#### EXERCISE OBJECTIVE
For each line of the data that includes the word "agent", copy the line.
(Beginning of DATA IN THIS EXERCISE)
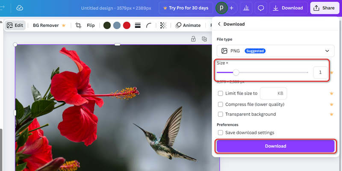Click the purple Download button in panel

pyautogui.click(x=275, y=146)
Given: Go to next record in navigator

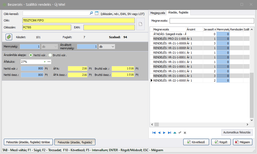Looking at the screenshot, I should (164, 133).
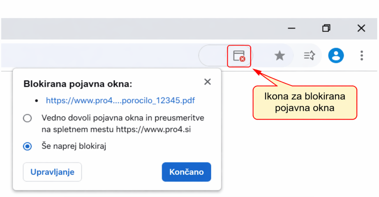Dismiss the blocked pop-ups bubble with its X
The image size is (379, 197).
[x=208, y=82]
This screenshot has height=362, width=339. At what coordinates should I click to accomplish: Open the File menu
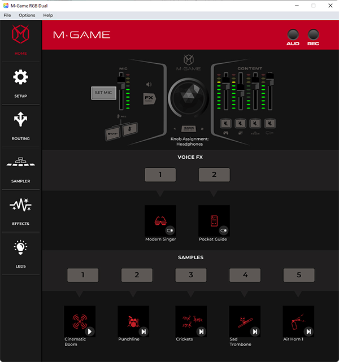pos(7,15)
(End of DATA IN THIS EXERCISE)
(Beginning of DATA IN THIS EXERCISE)
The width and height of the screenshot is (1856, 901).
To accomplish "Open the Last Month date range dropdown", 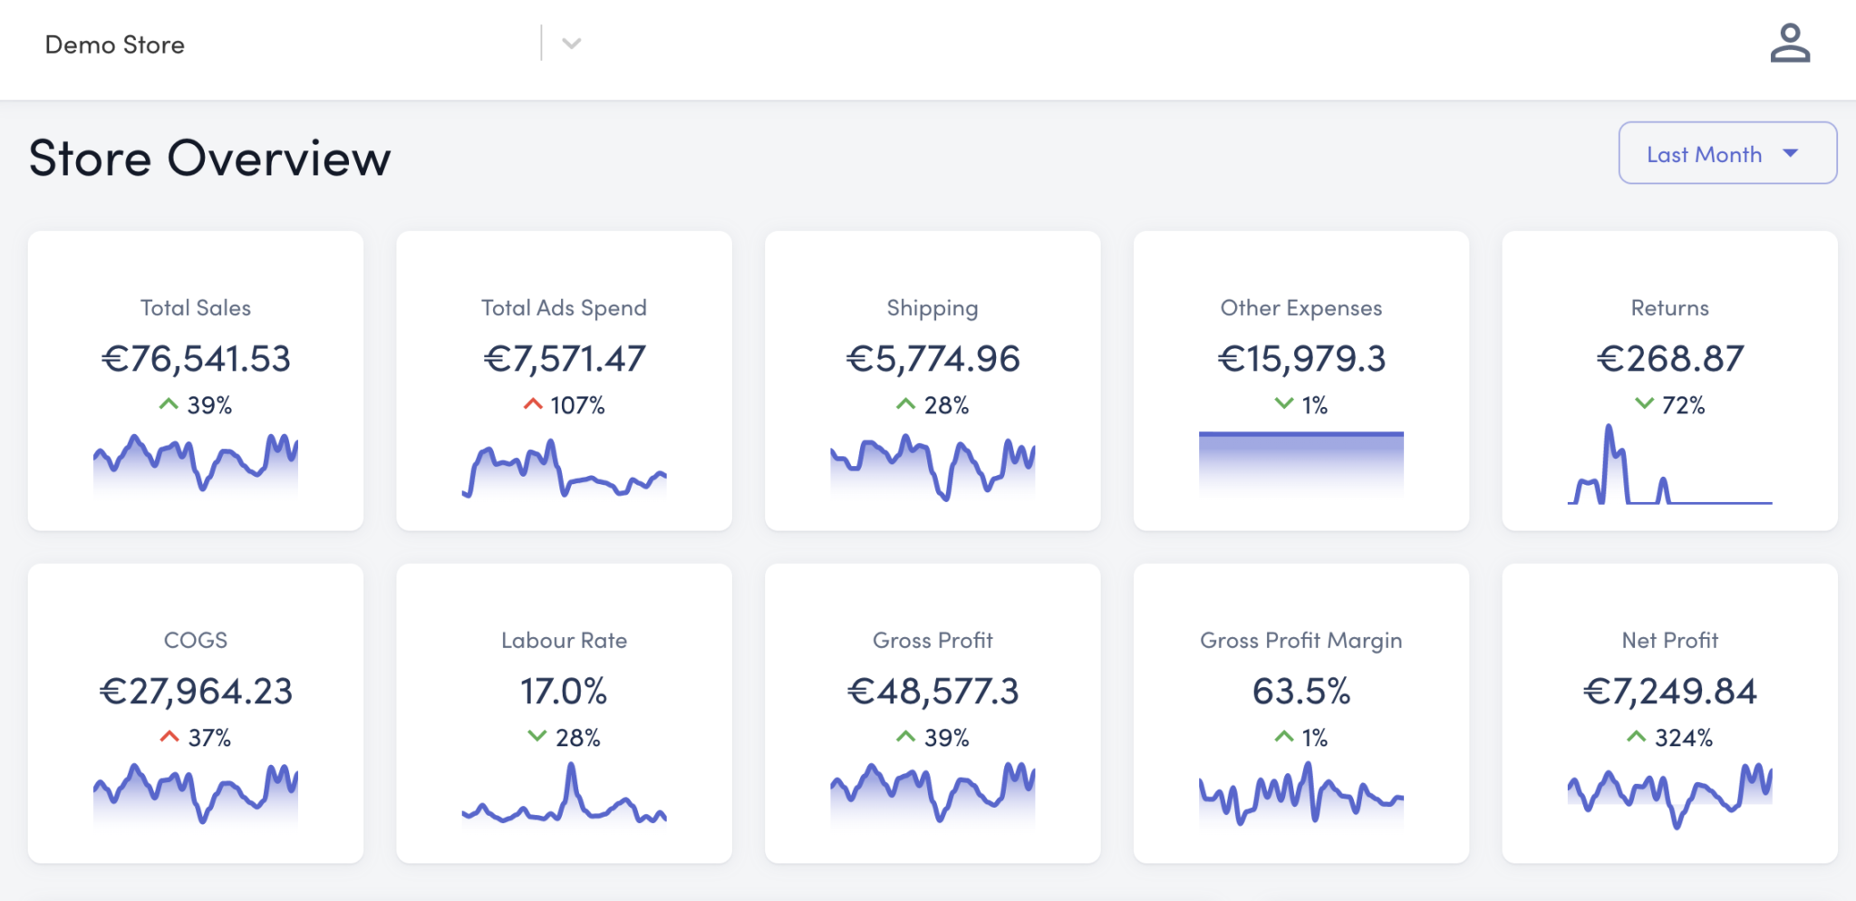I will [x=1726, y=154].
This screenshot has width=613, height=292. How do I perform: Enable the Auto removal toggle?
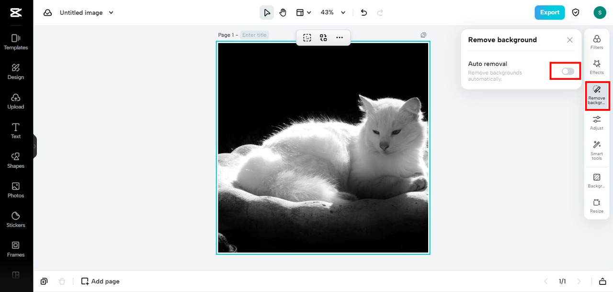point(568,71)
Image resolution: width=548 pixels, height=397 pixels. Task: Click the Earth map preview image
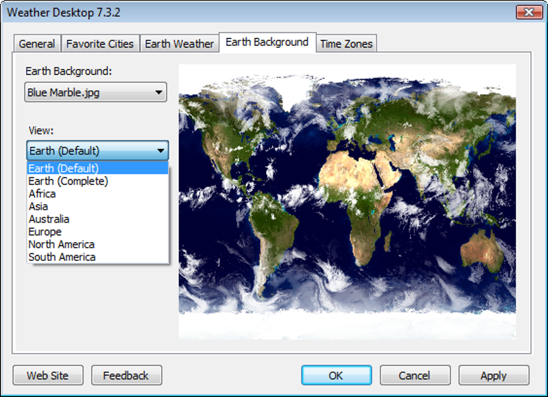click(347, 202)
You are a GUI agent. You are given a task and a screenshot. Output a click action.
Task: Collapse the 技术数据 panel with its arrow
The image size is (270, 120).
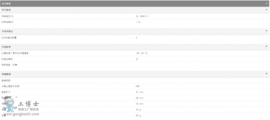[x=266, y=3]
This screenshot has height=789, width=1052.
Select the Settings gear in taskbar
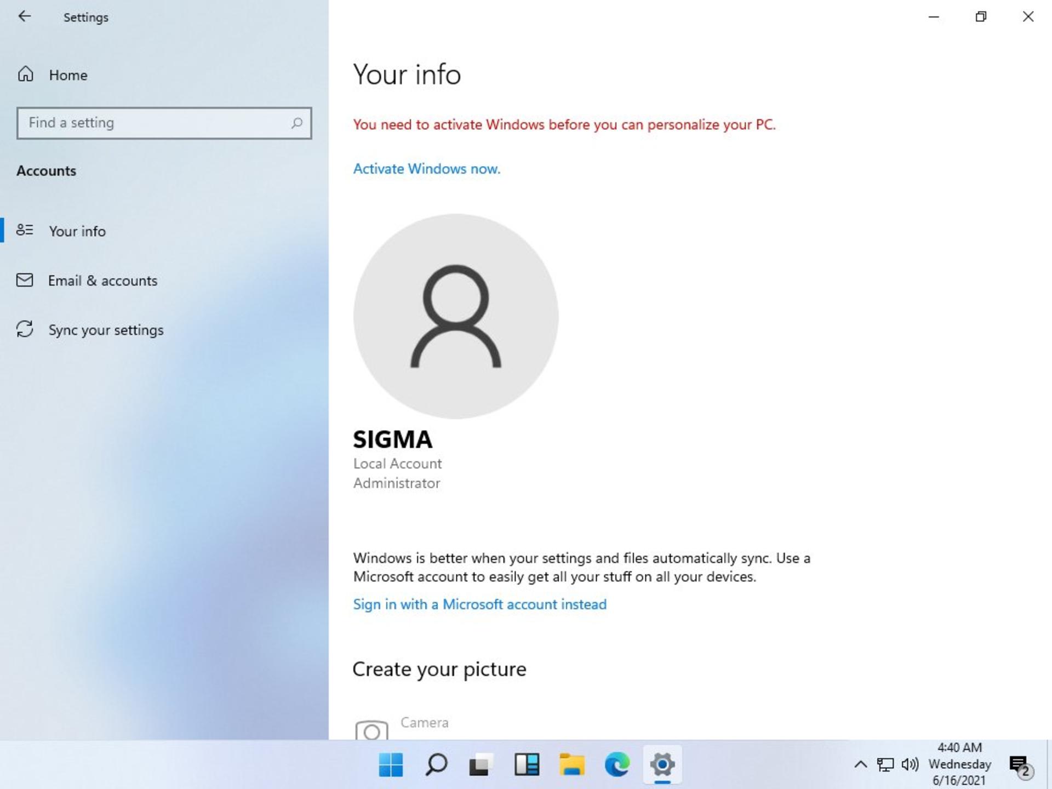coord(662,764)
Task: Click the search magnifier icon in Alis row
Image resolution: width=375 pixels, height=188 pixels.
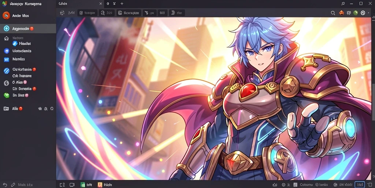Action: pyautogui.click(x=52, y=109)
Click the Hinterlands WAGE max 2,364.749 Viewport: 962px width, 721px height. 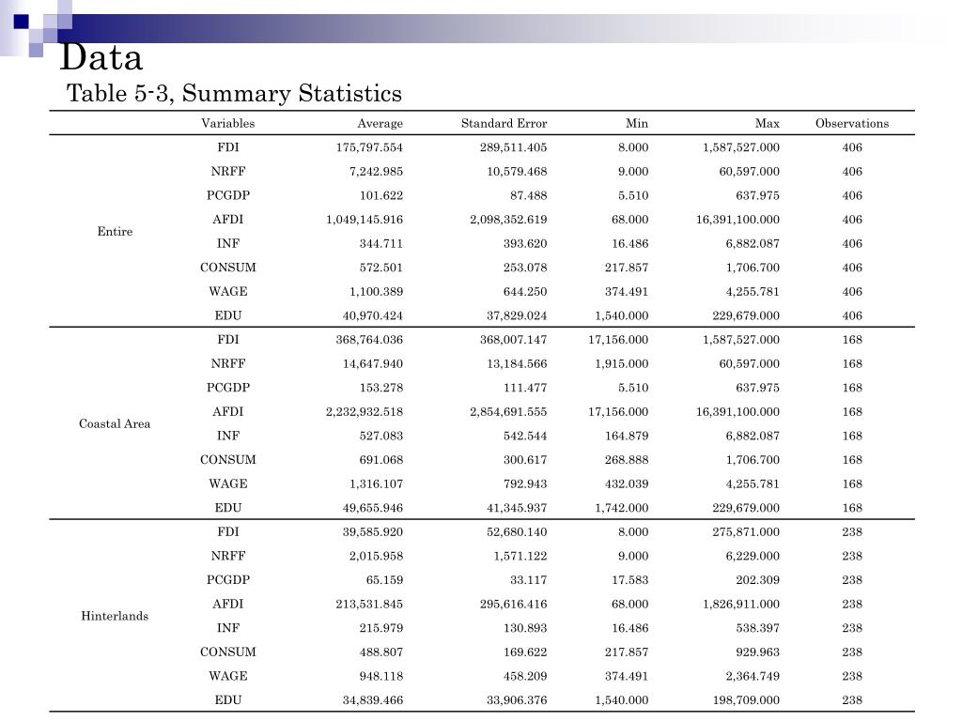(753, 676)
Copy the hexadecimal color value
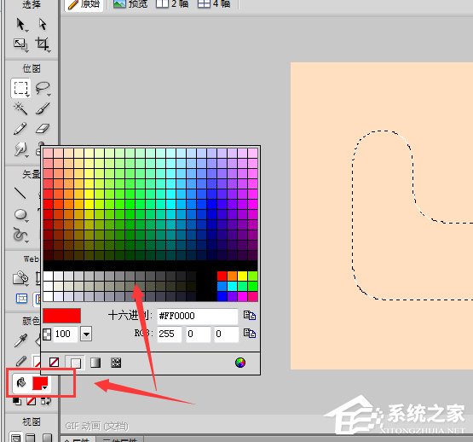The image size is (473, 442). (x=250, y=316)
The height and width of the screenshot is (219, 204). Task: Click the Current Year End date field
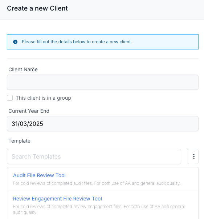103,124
(End of DATA IN THIS EXERCISE)
(Beginning of DATA IN THIS EXERCISE)
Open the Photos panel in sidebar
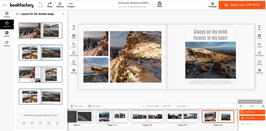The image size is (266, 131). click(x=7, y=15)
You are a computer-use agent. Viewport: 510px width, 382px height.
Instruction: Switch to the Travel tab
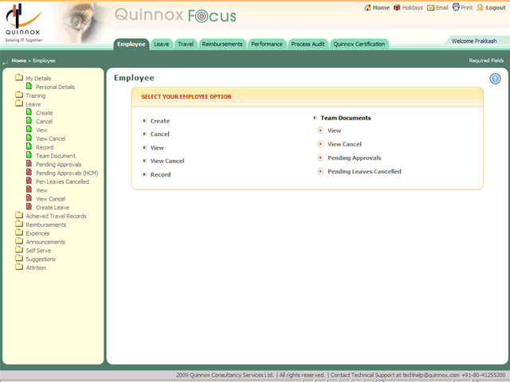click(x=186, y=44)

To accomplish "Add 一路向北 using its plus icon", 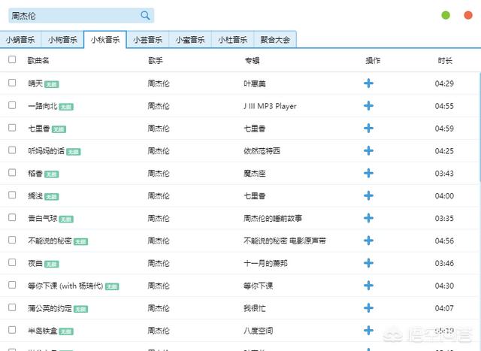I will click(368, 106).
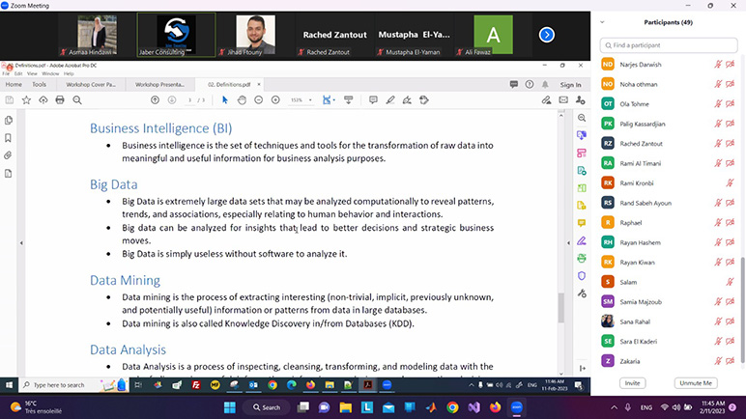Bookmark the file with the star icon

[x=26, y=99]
(End of DATA IN THIS EXERCISE)
#### COMPLETED TASK
You are a GUI agent. You are given a task and a screenshot. Output a click action.
You are a computer-use agent. Viewport: 510px width, 382px height.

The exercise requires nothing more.